C’è un problema di “illogicità” e “discriminazione”: «Pur ammettendo che il suo operato fosse in buonafede - cosa che di certo non mettiamo in discussione -, è del tutto irrazionale consentire la vaccinazione solo per una cinquantina di dipendenti che tuttavia possono condividere spazi, ascensori, sala mensa con tutti gli altri lavoratori regionali. È chiaro che il dipartimento Tutela della Salute non è un’oasi felice del terzo piano della Cittadella, ma ci possono essere contatti, commistioni con gli altri lavoratori. Sarebbe come far vaccinare magistrati e cancellieri, ma non gli avvocati. Come si potrebbero celebrare le udienze? Analogamente per la Regione Calabria, per quale ragione tutto il resto del personale, ricordiamo che i dipendenti regionali sono 1.966, correrebbe meno rischi rispetto ai colleghi del dipartimento Salute? E pensiamo - sottolinea il sindacato - a chi fa attività di sportello, ha in ragione delle sue mansioni contatti con l’esterno (terzi che arrivano alla Cittadella, fornitori…) o chi, ad esempio, è all’ufficio stipendi. È lampante che la scelta del commissario è discriminatoria nei confronti della quasi totalità dei dipendenti regionali. E per giunta, a sua volta scavalca le competenze. Come può il commissario decidere su lavoratori regionali in una sfera che esula dal suo mandato? È molto strano - si sottolinea - che non abbia avvertito nemmeno il dirigente “Datore di Lavoro”. Eppure, quest’ultimo è da gennaio che prova ad ottenere l’autorizzazione prima all’esecuzione dei tamponi molecolari sui dipendenti, più avanti anche a chiedere proprio l’avvio della campagna vaccinale. A queste note formali, del soggetto preposto alla sicurezza dei lavoratori regionali non ha mai inteso rispondere e adesso spunta fuori questa richiesta “fuori sacco” di vaccinarne solo una cinquantina.

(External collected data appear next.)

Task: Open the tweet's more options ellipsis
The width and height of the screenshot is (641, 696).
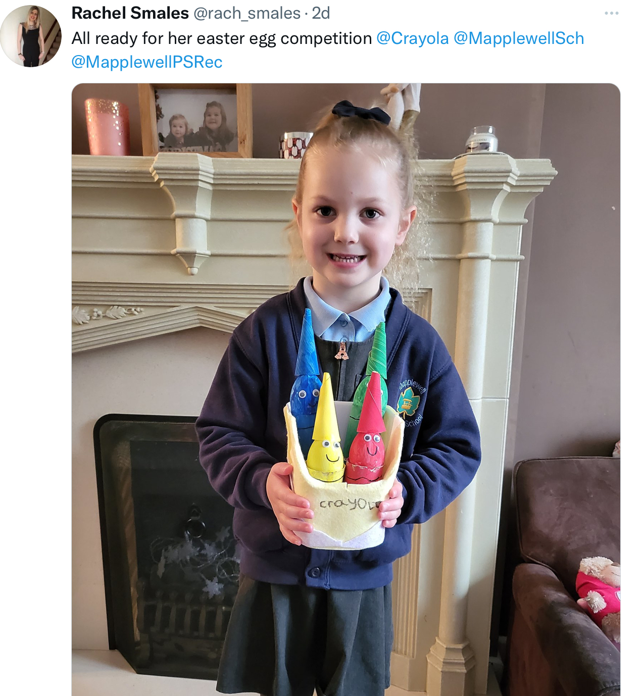Action: pyautogui.click(x=611, y=13)
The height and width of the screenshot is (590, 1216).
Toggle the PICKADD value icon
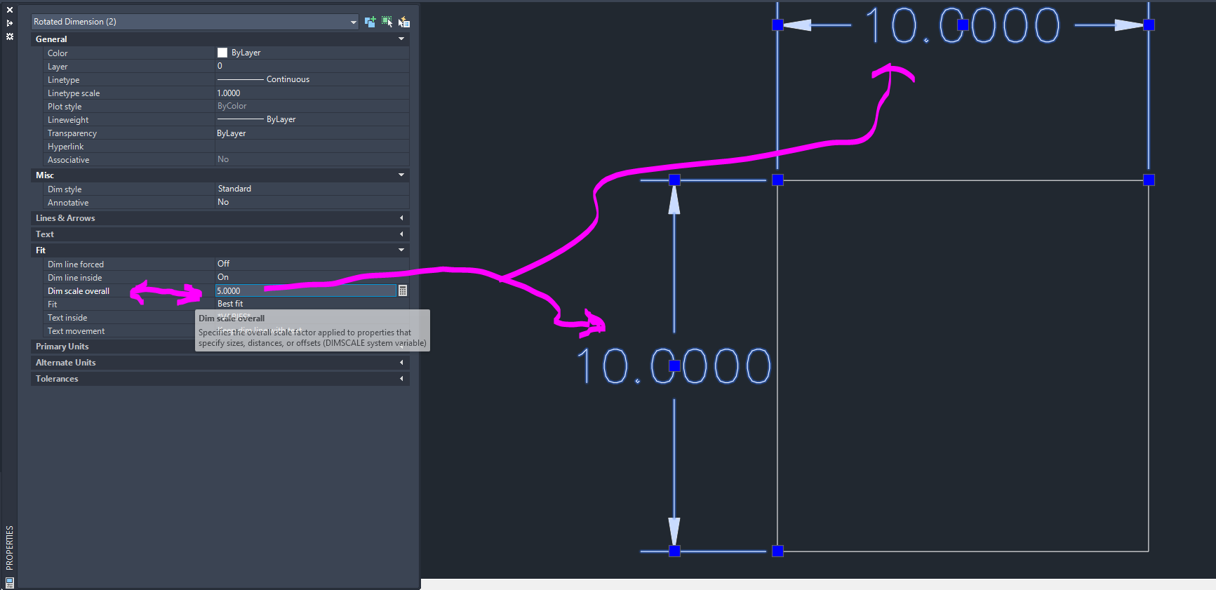point(370,22)
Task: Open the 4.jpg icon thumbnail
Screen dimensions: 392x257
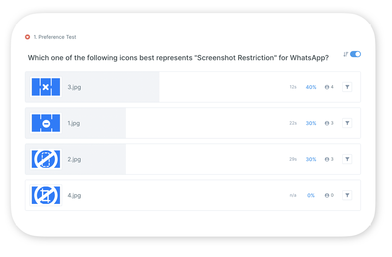Action: click(x=46, y=195)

«Da un uomo di legge - conclude il sindacato Csa-Cisal - ci saremmo aspettati rispetto degli obblighi imposti dalle autorità nazionali e nessun favoritismo all’interno dell’Ente regionale di cui è ospite. Durante la protesta di alcuni lavoratori il commissario Longo ha espresso l’intenzione - previo invio degli elenchi - di vaccinare il resto del personale regionale entro una decina di giorni. Essendo ormai la frittata servita a tavola, eviti almeno di perpetrare queste differenze di trattamento. Da soggetto attuatore del piano vaccino calabrese, consenta la vaccinazione per tutti i lavoratori regionali. Senza distinzioni».